The equity markets are still hostage to headlines mostly about global tariff wars. President Donald Trump is trying to ameliorate the U.S. situation with its economic deals especially with China so he is upping the ante on imposing tariffs. The end result is to hammer out a deal, but until then, investors remain nervous and uncommitted.
Last night and after a positive day for stocks near all-time highs, the U.S. announced a fresh list of tariffs on $200 billion worth of imports from China. Traders hit the sell buttons overnight so investing in equities these days is affected in the short-term by these headlines.
However, there are few stocks that should be immune to this and eBay (NASDAQ:EBAY) is one of them. This is a successful global company that is not in the direct line of fire of these trade wars. So in theory, in these dips lie opportunities.
The short-term whipsaw of prices makes trading tricky because it makes entry timing crucial. To circumvent that, I use options where I can go long eBay, but with plenty of room for error.
It is important to note that EBAY has other special circumstances. Just before the stock market correction on Feb. 2, EBAY had just spiked to $47-per-share on an earnings report, but that marked a sharp top. Since then it has corrected over 20%, so technically it’s in bear market territory.
When a momentum stock falls this fast, it always seems like it’s headed into an abyss. Using options makes it easier to catch the falling knife while leaving a buffer between the current price and my level of risk.
While the headline threats still linger this year, I am more comfortable betting that the downside support will hold more so than to expect the upside potential to materialize.
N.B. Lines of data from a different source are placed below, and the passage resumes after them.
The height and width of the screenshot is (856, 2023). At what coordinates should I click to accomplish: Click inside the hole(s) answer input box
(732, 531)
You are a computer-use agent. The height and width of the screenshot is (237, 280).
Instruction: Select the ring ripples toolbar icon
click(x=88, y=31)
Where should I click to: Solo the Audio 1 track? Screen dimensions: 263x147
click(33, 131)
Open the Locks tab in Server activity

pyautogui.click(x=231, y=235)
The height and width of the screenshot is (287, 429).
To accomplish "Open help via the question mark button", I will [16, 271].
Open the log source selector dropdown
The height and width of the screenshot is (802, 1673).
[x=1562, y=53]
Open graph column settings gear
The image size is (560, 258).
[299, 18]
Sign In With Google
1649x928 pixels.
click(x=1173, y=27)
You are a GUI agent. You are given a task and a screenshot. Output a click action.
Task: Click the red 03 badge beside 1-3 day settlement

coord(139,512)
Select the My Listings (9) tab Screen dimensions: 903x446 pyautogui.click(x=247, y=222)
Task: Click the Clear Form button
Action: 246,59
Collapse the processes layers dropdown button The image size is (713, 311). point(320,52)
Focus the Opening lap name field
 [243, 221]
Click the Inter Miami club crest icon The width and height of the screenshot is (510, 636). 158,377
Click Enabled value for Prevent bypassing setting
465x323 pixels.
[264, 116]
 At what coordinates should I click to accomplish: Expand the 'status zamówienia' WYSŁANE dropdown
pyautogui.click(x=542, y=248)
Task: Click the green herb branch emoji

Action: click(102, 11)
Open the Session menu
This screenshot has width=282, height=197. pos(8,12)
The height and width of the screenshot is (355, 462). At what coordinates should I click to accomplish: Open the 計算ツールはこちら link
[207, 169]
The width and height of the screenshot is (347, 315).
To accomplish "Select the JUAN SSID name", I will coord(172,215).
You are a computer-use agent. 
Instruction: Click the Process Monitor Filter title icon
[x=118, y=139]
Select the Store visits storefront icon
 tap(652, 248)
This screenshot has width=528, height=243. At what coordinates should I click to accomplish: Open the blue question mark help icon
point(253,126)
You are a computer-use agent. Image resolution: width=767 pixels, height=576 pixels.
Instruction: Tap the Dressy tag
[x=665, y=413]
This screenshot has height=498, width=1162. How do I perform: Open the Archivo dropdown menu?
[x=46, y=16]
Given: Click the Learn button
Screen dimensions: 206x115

Meaning I sell downside risk against what others fear in eBay stock to create income out of thin air.
How to Trade eBay Stock Today
Today’s trade setup does not need a rally to profit. In fact, EBAY can fall another 15% and I would still retain maximum gains. Time does the heavy lifting as premiums decay in my favor. If a rally comes, then my profits will materialize faster.
Technically there is risk in the EBAY chart. If it loses the $35-per-share pivotal zone, it can lose another $2 from there. Worst case scenario in this trade setup is that I own eBay shares at a steep discount on the current price. This is an outcome with which I am comfortable as I’m confident that I can manage out of my position over the long-term for a profit.
Fundamentally, EBAY is not cheap from a price-to-earnings ratio, but it’s not bloated either. Most analysts on Wall Street agree as it’s now trading well below their lowest expectations.
The Trade: Sell the EBAY Oct $33 put. This is a bullish trade for which I collect 65 cents to open. I have a 80% certainty that I will retain maximum gains. But if the price falls below my strike, then I own EBAY shares. I would then need to manage off my breakeven point of $32.35.
Selling naked puts is daunting, so those who want to mitigate that risk can sell spreads instead.
The Alternate Trade: Sell the EBAY Oct $33/$31 bull put spread, where I have the same odds of winning. Then the spread would yield 16% on risk.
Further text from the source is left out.